Reading video.Source returns the bitmapsource, so it seems to be writing correctly, just not updating the screen.
Let me know if you want any more information...
void nui_ColorFrameReady(object sender, ColorImageFrameReadyEventArgs e)
{
// Checks for a recent Depth Image
if (!TrackingReady) return;
// Stores image
using (ColorImageFrame colorImageFrame = e.OpenColorImageFrame())
{
if (colorImageFrame != null)
{
if (FeatureTracker.ColourImageRecent == null)
//allocate the first time
FeatureTracker.ColourImageRecent = new byte[colorImageFrame.PixelDataLength];
colorImageFrame.CopyPixelDataTo(FeatureTracker.ColourImageRecent);
}
else return;
}
FeatureTracker.FeatureDetect(nui);
//video.Source = FeatureTracker.ColourImageRecent.ToBitmapSource();
video.Source = ((Bitmap)Bitmap.FromFile("test1.png")).ToBitmapSource();
TrackingReady = false;
}
public Bitmap FeatureDetect(KinectSensor nui)
{
byte[] ColourClone = new byte[ColourImageRecent.Length];
Array.Copy(ColourImageRecent, ColourClone, ColourImageRecent.Length);
Bitmap test = (Bitmap)Bitmap.FromFile("test1.png");
test.RotateFlip(RotateFlipType.RotateNoneFlipY);
Image<Gray, Byte> ImageRecent = new Image<Gray, byte>(test);
SURFDetector surfCPU = new SURFDetector(2000, false);
VectorOfKeyPoint RecentKeyPoints;
Matrix<int> indices;
Matrix<float> dist;
Matrix<byte> mask;
bool MatchFailed = false;
// extract SURF features from the object image
RecentKeyPoints = surfCPU.DetectKeyPointsRaw(ImageRecent, null);
//Matrix<float> RecentDescriptors = surfCPU.ComputeDescriptorsRaw(ImageRecent, null, RecentKeyPoints);
//MKeyPoint[] RecentPoints = RecentKeyPoints.ToArray();
// don't feature detect on first attempt, just store image details for next attempt
#region
/*
if (KeyPointsOld == null)
{
KeyPointsOld = RecentKeyPoints;
PointsOld = RecentPoints;
DescriptorsOld = RecentDescriptors;
return ImageRecent.ToBitmap();
}
*/
#endregion
// Attempt to match points to their nearest neighbour
#region
/*
BruteForceMatcher SURFmatcher = new BruteForceMatcher(BruteForceMatcher.DistanceType.L2F32);
SURFmatcher.Add(RecentDescriptors);
int k = 5;
indices = new Matrix<int>(DescriptorsOld.Rows, k);
dist = new Matrix<float>(DescriptorsOld.Rows, k);
*/
// Match features, provide the top k matches
//SURFmatcher.KnnMatch(DescriptorsOld, indices, dist, k, null);
// Create mask and set to allow all features
//mask = new Matrix<byte>(dist.Rows, 1);
//mask.SetValue(255);
#endregion
//Features2DTracker.VoteForUniqueness(dist, 0.8, mask);
// Check number of good maches and for error and end matching if true
#region
//int nonZeroCount = CvInvoke.cvCountNonZero(mask);
//if (nonZeroCount < 5) MatchFailed = true;
/*
try
{
nonZeroCount = Features2DTracker.VoteForSizeAndOrientation(RecentKeyPoints, KeyPointsOld, indices, mask, 1.5, 20);
}
catch (SystemException)
{
MatchFailed = true;
}
if (nonZeroCount < 5) MatchFailed = true;
if (MatchFailed)
{
return ImageRecent.ToBitmap();
}
*/
#endregion
//DepthMapColourCoordsRecent = CreateDepthMap(nui, DepthImageRecent);
//PointDist[] FeatureDistances = DistanceToFeature(indices, mask, RecentPoints);
//Image<Rgb,Byte> rgbimage = ImageRecent.Convert<Rgb, Byte>();
//rgbimage = DrawPoints(FeatureDistances, rgbimage);
// Store recent image data for next feature detect.
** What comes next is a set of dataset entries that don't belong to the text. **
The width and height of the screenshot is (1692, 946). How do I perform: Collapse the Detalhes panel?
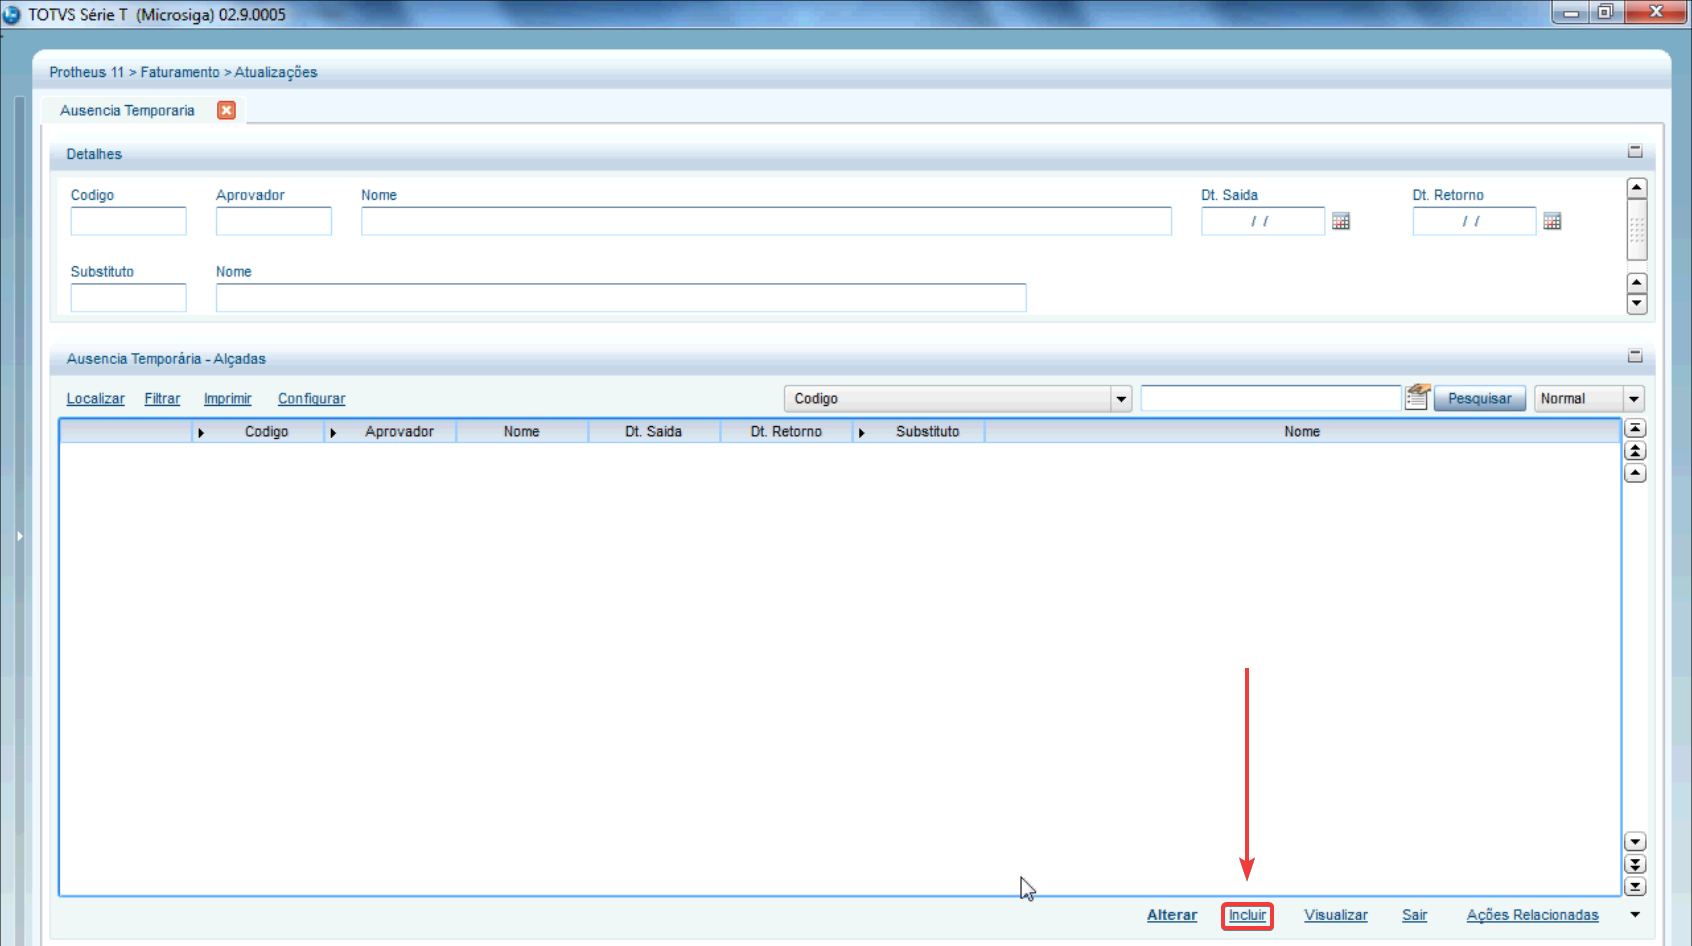click(x=1635, y=152)
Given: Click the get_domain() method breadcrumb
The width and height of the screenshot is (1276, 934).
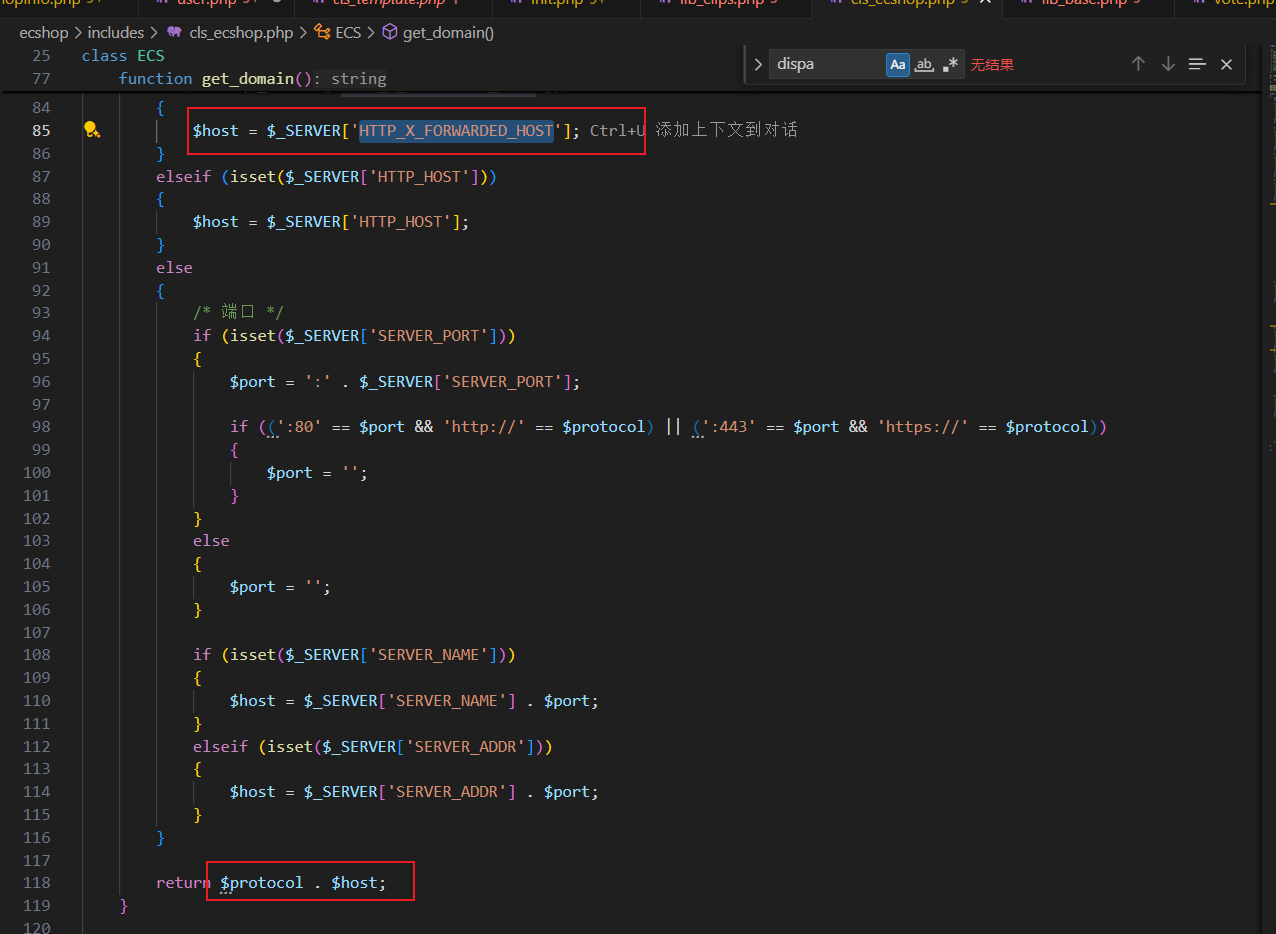Looking at the screenshot, I should pos(447,33).
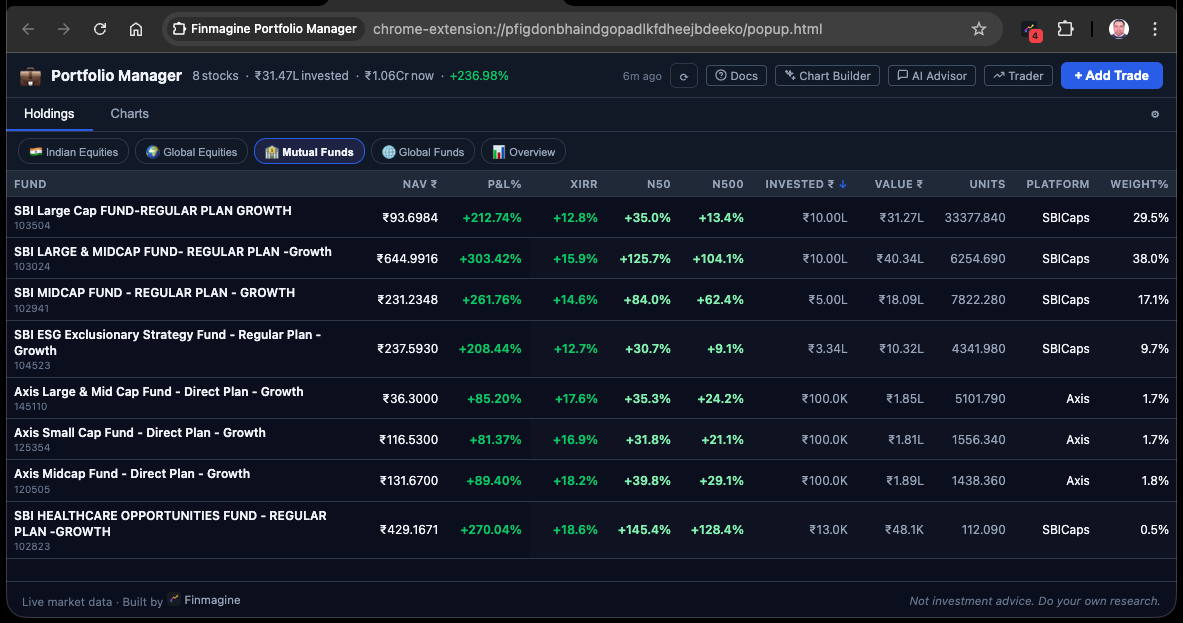Image resolution: width=1183 pixels, height=623 pixels.
Task: Click the Add Trade button
Action: coord(1111,75)
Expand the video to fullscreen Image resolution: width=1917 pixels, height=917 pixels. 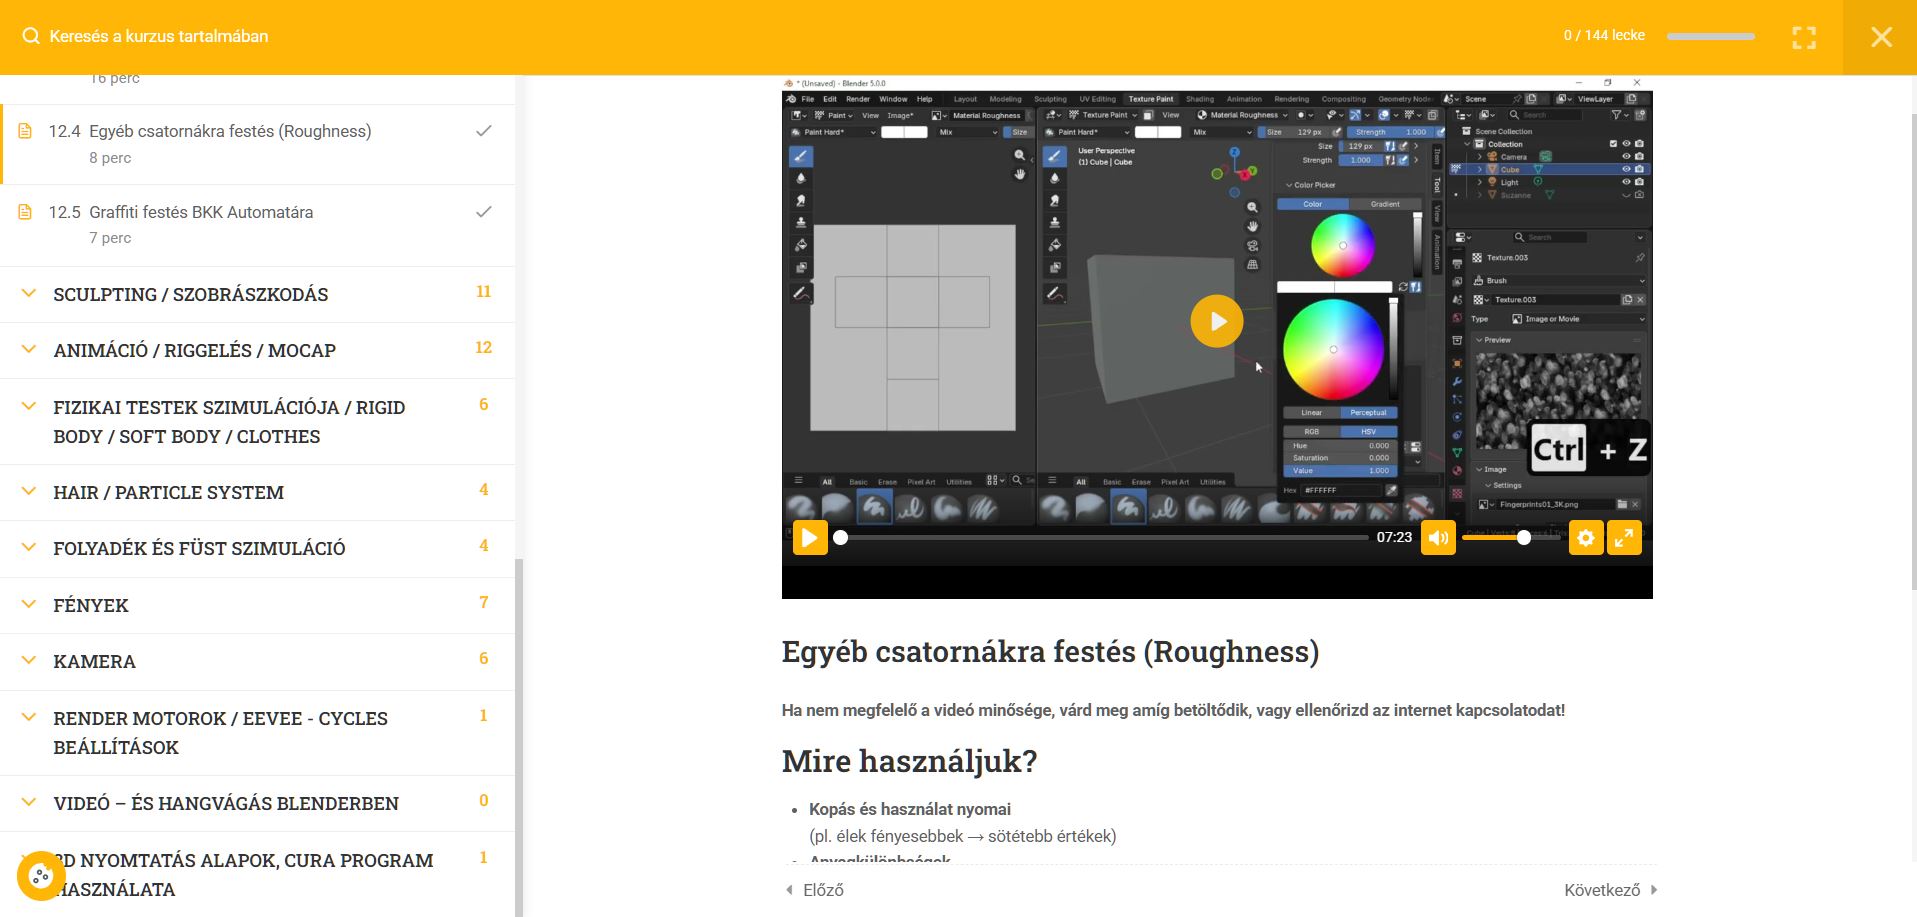[x=1624, y=538]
//KeyPointsOld = RecentKeyPoints;
//PointsOld = RecentPoints;
//DescriptorsOld = RecentDescriptors;
//CreateDepthMap(nui, iva);
//rgbimage = CreateDepthImage(DepthMapColourCoordsRecent, rgbimage);
// Convert image back to a bitmap
count++;
//Bitmap bitmap3 = rgbimage.ToBitmap();
//bitmapstore = bitmap3;
//bitmap3.Save("test" + count.ToString() + ".png");
return null;
}
This is a little late, but I had a similar problem and thought I'd share my solution.
In my case I was processing the depth stream. The default resolution was 640x480, and Emgu just wasn't able to process the image fast enough to keep up with the frameready handler. As soon as I reduced the depth stream resolution to 320x240 the problem went away.
I also went a bit further and moved my image processing to a different thread which sped it up even more (do a search for ComponentDispatcher.ThreadIdle). I'm still not able to do 640x480 at a reasonable frame rate, but at least the image renders so I can see what's going on.